Perhaps pointing to the Sabres’ lack of depth at wing is a misguided endeavor. The data shows us that there has always been an alternative to the perpetually ineffective winger combinations that Housley has rolled out on the second line. Don’t expect the second-year head coach to recognize that fact, however. His answer is apparently to separate Mittelstadt from Sheary and instead place offensive powerhouse, Scott Wilson on his left side. At least Housley was intelligent enough to put Sheary with Rodrigues (a duo that holds a Corsi-for of 56.01 this season) so that’s... something.
Now let’s get to the good news. Despite the sub-optimal right-wingers he’s dealt with this season, Mittelstadt’s numbers are trending up as we approach the final stretch of games. His rolling expected-goals average continues to climb as he has increasingly done a much better job of getting himself into high-danger areas (something he wasn’t doing with the same frequency earlier in the season).
He’s also doing a better job of reducing his average shot-distance. This development has translated into a modest uptick in point production as well. Over the last 12 games, he has registered six points. Far from earth-shattering, but well above his season average.
If he can close-out the year at that pace, it will help fortify the theory that he’s making marked progress despite somewhat pedestrian base statistics that have been dragged down by back-to-back point droughts (five and seven games, respectively) that took place in December (that’s the massive dip you’ll find on the xG chart above).

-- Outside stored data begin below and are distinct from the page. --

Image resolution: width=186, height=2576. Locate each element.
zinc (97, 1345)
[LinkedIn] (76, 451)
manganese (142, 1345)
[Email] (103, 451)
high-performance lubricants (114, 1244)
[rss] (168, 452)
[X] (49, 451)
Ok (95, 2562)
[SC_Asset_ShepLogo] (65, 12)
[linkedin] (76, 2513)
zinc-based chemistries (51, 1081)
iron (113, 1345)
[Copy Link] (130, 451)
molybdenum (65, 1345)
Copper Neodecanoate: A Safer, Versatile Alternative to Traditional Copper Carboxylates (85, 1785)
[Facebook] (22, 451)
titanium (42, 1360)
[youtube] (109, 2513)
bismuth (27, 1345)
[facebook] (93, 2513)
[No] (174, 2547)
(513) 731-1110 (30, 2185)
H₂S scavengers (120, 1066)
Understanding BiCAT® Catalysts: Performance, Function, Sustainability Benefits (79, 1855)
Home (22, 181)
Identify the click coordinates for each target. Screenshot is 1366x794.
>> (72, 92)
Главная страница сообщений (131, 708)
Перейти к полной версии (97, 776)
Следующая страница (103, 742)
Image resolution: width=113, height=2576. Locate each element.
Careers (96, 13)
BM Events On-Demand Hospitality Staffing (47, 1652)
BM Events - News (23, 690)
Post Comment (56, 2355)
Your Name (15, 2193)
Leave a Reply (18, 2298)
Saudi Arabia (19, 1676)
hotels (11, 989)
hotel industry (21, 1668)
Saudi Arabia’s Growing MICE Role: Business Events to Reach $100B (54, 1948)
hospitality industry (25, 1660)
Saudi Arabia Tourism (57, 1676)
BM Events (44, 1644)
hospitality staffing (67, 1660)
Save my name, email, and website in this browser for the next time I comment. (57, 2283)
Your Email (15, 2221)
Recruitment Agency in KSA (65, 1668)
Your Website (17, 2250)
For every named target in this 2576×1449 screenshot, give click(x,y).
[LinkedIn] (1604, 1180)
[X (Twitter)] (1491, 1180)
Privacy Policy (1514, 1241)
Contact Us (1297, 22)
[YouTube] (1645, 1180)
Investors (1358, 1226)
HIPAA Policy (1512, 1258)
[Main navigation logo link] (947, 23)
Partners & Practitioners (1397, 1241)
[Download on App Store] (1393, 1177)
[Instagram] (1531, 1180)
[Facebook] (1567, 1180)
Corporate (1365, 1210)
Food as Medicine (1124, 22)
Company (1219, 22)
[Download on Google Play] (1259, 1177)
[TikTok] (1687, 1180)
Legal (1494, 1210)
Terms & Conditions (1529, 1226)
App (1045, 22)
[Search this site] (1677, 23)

Long story short, despite what some believe, in the time that Mittelstadt has spent with linemates that aren’t completely useless, he’s actually done quite well. What’s even more encouraging is the progress he seems to be making despite still being saddled with less-than optimal wingmen. That fact alone should be enough to inspire optimism that the Sabres’ seemingly short-sighted developmental track (in this case) hasn’t derailed his growth. If Jason Botterill can adequately address the team’s depth on the wing this offseason, perhaps we’ll see the Minnesota product soar to new heights in 2019-20.